▸ **Problem statement**: Return each line of the listing below verbatim.

+-------+

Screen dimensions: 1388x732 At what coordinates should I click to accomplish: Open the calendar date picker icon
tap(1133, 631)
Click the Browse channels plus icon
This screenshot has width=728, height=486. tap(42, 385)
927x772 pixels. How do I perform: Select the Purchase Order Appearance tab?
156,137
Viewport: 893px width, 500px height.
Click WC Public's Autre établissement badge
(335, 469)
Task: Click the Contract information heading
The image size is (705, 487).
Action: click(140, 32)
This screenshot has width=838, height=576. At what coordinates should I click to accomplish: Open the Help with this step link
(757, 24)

+-------+

▸ **Answer to the task**:
Screen dimensions: 1388x732 At what coordinates should I click to accomplish: Open the calendar date picker icon
tap(1133, 631)
Click the Browse channels plus icon
This screenshot has width=728, height=486. tap(42, 385)
927x772 pixels. How do I perform: Select the Purchase Order Appearance tab?
156,137
Viewport: 893px width, 500px height.
Click WC Public's Autre établissement badge
(335, 469)
Task: Click the Contract information heading
The image size is (705, 487).
Action: click(140, 32)
This screenshot has width=838, height=576. At what coordinates should I click to accomplish: Open the Help with this step link
(757, 24)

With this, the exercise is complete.